West urges S. Arabia to release women activists, prosecute Khashoggi’s killers

Dozens of Western countries on Tuesday voiced concern at Saudi Arabia’s continued detention of women activists and called for those behind the killing of journalist Jamal Khashoggi to be brought to justice.

No less than a dozen prominent women’s rights activists were arrested in Saudi Arabia in 2018 as it lifted a ban on women driving cars, a step that many of the detainees had long campaigned for.

The women were rounded up as part of a broader crackdown on dissent.

Germany, speaking on behalf of the European Union at the United Nations Human Rights Council, brought up Saudi Arabia’s “prolonged detentions of women rights defenders,” including Loujain al-Hathloul.

Several of the arrested women say they have suffered torture and sexual assault in detention, accusations which Saudi officials reject.

“We stress the need for full accountability and transparent prosecution of those involved in the killing of Jamal Khashoggi,” said Germany’s ambassador, Michael Freiherr von Ungern-Sternberg.

Western nations also criticised Saudi Arabia’s handling of the Khashoggi case.

A Saudi court this month jailed eight people for between seven and 20 years for the murder of the journalist in 2018 at its consulate in Istanbul.

The trial drew criticism from a UN investigator and from human rights campaigners who said the masterminds of the murder remained free.

Denmark’s ambassador to the UN in Geneva, Morten Jespersen, read out a joint statement on behalf of 29 countries, including Australia, Britain and Canada, urging the kingdom to “release all political detainees’’.

Jespersen also voiced concern at the detention of no fewer than five women activists.

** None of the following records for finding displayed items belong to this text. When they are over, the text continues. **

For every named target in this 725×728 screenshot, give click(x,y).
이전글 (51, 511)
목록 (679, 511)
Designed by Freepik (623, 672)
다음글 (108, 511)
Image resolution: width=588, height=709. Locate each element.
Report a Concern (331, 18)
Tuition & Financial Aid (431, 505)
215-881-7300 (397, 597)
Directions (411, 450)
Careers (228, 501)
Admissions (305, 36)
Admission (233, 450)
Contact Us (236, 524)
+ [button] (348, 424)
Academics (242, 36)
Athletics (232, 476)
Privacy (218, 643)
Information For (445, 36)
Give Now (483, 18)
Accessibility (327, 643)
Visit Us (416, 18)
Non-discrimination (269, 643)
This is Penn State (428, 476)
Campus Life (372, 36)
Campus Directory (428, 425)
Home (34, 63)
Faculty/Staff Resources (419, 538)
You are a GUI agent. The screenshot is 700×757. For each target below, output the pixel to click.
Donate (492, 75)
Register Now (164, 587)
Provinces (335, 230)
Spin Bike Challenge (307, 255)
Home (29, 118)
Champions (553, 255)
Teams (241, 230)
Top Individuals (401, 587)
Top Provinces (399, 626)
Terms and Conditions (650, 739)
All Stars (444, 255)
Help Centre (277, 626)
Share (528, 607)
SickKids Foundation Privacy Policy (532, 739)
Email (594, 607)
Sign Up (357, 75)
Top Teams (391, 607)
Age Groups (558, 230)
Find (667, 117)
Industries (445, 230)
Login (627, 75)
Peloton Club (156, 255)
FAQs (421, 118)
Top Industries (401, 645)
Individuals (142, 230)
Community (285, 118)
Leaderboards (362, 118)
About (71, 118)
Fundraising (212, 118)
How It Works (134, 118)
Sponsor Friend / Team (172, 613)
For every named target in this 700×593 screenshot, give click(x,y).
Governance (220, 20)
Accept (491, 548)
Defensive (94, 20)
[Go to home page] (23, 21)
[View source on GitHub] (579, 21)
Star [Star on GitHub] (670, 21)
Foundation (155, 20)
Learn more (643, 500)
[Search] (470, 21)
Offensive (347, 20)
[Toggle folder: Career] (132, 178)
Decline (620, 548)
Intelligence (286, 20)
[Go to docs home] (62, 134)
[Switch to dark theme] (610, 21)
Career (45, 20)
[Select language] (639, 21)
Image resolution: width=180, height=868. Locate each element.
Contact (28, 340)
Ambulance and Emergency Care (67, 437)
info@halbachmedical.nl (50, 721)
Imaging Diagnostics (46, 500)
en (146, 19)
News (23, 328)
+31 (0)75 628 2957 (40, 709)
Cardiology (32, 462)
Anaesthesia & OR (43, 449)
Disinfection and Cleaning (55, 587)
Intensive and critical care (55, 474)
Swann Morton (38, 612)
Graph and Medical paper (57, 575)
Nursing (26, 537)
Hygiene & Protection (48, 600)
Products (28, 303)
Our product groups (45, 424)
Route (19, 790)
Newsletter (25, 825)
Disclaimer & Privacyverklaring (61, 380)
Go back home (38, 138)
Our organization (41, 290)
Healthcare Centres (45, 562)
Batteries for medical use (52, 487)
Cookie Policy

Salma El Hosseiny of the International Service for Human Rights (ISHR) said in a statement that the women activists include al-Hathloul, Nouf Abdelaziz, Samar Badawi, Nassima Al-Sadah, Mohammed Al-Bajadi, and Miyaa Al-Zahrani.

“The immediate and unconditional release of the women’s rights activists and human rights defenders would be a litmus test of the Saudi government’s political will to improve the human rights situation,” El Hosseiny added.